Exercise requirements:
Starting with the first line and ending with the one that holds "Task: Click the 28.898 value cell", retype the entries exactly.

(Dataset entries)
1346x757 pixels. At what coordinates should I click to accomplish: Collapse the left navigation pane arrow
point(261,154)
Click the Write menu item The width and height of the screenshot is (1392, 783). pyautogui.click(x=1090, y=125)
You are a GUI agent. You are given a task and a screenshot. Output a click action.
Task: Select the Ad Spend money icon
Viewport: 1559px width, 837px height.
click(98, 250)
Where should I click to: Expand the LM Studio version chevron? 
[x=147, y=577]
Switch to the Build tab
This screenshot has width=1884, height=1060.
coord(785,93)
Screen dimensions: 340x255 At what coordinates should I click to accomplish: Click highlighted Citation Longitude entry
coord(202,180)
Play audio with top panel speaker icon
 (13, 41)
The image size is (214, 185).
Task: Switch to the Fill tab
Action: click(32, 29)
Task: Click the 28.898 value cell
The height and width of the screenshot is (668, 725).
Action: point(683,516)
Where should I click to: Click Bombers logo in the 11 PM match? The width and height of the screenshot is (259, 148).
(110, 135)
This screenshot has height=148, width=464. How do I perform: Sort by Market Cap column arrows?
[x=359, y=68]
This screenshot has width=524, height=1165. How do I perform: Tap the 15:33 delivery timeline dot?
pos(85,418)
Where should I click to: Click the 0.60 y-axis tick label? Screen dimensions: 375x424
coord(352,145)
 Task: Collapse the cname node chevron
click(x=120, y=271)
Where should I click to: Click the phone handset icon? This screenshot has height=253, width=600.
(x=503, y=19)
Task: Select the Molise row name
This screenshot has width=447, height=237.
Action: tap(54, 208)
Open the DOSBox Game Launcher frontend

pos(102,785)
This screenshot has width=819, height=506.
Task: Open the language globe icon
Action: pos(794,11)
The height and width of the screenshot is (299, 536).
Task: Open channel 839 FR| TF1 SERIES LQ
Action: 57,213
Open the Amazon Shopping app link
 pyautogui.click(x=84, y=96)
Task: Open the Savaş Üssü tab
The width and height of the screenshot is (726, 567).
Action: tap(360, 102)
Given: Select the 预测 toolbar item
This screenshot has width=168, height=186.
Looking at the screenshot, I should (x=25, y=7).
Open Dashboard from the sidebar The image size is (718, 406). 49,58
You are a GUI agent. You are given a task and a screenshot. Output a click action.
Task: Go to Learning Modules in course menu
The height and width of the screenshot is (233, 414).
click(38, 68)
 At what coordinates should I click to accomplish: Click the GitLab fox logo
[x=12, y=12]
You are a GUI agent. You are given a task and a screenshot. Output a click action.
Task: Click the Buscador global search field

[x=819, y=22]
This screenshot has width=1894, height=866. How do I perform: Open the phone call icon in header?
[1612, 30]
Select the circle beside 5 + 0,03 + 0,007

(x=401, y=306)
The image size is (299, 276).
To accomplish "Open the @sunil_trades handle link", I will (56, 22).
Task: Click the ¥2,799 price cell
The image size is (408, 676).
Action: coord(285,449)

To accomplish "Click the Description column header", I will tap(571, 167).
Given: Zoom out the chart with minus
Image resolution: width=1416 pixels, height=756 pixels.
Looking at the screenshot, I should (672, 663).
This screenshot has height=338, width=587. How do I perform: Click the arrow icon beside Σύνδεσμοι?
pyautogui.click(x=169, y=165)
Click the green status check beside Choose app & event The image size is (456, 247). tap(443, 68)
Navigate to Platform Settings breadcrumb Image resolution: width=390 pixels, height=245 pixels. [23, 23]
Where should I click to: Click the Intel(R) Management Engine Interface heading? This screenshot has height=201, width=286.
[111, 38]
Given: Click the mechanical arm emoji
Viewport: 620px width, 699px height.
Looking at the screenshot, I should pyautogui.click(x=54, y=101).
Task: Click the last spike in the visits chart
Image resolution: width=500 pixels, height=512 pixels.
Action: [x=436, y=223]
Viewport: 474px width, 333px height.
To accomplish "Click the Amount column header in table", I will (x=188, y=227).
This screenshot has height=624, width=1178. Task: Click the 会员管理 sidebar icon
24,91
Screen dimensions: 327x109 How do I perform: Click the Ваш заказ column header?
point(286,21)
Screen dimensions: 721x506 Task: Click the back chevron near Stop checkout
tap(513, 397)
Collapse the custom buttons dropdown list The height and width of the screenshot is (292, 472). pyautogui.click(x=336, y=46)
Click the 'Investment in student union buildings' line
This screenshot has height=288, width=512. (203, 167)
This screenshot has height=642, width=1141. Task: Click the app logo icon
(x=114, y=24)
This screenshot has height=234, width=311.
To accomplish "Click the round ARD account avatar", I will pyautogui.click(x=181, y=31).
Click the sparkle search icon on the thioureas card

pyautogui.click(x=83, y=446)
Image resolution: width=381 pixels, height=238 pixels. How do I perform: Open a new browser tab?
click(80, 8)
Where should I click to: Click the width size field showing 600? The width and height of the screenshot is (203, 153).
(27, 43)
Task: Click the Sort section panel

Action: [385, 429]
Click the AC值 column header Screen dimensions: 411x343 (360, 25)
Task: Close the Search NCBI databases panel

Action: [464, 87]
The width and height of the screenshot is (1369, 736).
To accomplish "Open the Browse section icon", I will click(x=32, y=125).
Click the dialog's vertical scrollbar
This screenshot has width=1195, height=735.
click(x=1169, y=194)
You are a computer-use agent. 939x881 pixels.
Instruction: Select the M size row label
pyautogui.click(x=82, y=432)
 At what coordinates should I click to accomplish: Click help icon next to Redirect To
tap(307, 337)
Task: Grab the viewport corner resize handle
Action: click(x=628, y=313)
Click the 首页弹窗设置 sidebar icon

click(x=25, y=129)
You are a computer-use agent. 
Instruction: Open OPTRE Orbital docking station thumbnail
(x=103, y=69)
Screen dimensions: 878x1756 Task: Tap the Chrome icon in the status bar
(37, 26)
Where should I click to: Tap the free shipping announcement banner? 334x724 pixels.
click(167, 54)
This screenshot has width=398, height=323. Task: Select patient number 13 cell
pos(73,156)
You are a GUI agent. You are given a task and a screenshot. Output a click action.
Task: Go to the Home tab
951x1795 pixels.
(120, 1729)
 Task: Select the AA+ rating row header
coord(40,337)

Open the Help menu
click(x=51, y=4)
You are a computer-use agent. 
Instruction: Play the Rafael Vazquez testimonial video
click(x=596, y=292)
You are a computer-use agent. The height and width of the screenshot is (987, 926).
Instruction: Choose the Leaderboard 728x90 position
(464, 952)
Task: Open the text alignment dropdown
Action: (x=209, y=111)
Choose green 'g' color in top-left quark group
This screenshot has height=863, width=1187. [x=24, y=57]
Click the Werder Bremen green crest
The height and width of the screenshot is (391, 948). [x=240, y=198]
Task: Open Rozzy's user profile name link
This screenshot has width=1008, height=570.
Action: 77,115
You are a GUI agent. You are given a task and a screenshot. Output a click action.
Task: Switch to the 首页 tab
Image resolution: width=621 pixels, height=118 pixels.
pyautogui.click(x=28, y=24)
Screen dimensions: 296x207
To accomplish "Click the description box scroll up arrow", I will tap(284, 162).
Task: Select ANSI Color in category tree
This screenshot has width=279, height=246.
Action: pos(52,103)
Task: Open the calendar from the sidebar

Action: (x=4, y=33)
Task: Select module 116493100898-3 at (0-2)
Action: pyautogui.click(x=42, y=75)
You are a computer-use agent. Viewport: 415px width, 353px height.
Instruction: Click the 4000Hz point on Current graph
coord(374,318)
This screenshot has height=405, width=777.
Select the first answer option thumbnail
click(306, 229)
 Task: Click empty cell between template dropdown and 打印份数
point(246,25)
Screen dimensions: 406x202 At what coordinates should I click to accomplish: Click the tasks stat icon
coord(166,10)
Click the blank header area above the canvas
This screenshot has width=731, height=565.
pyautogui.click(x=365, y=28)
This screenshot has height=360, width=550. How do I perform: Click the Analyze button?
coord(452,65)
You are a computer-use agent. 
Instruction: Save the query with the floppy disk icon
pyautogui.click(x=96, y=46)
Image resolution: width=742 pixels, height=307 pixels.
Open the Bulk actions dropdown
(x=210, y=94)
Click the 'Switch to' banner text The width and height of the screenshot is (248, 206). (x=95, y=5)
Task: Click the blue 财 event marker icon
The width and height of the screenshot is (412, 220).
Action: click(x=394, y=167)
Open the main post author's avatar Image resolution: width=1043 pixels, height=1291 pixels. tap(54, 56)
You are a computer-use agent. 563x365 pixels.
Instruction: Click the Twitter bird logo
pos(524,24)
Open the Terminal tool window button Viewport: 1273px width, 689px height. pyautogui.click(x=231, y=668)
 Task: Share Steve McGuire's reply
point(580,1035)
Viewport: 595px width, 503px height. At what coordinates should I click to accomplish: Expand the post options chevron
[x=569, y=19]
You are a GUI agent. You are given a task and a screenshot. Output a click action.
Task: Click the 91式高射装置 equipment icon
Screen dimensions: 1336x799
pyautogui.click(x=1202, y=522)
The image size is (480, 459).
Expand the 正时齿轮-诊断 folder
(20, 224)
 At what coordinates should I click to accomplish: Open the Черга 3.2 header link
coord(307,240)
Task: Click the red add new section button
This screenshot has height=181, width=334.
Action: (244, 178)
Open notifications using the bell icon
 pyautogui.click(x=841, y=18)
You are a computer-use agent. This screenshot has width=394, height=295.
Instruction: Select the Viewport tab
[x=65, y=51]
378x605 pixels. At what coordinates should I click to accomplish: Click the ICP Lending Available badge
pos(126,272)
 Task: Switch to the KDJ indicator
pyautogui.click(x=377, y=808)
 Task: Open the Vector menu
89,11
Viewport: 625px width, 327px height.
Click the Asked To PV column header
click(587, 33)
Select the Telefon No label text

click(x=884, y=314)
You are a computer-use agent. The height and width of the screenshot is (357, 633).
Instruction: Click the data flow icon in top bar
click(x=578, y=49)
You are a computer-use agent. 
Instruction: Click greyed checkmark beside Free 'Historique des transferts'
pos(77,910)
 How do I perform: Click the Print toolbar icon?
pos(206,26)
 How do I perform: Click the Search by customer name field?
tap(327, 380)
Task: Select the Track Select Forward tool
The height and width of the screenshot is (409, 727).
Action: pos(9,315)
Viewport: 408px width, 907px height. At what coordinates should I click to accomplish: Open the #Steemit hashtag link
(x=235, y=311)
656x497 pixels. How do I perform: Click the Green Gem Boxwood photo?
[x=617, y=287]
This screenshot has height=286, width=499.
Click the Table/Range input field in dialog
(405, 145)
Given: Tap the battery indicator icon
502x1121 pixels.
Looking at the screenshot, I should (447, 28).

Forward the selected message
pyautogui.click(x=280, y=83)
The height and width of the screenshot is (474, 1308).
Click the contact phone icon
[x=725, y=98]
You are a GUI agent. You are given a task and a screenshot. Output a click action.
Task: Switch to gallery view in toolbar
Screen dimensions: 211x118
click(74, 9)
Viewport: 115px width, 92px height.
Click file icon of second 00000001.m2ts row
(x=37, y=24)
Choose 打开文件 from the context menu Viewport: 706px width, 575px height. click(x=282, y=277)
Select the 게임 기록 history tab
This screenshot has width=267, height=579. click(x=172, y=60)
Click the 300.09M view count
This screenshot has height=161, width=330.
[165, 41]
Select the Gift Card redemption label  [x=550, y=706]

Task output:
1346x757 pixels. At what coordinates should I click to accomplish: Collapse the left navigation pane arrow
point(261,154)
Click the Write menu item The width and height of the screenshot is (1392, 783). pyautogui.click(x=1090, y=125)
You are a GUI agent. You are given a task and a screenshot. Output a click action.
Task: Select the Ad Spend money icon
Viewport: 1559px width, 837px height.
click(98, 250)
Where should I click to: Expand the LM Studio version chevron? 
[x=147, y=577]
Switch to the Build tab
This screenshot has width=1884, height=1060.
coord(785,93)
Screen dimensions: 340x255 At what coordinates should I click to accomplish: Click highlighted Citation Longitude entry
coord(202,180)
Play audio with top panel speaker icon
 (13, 41)
The image size is (214, 185).
Task: Switch to the Fill tab
Action: click(32, 29)
Task: Click the 28.898 value cell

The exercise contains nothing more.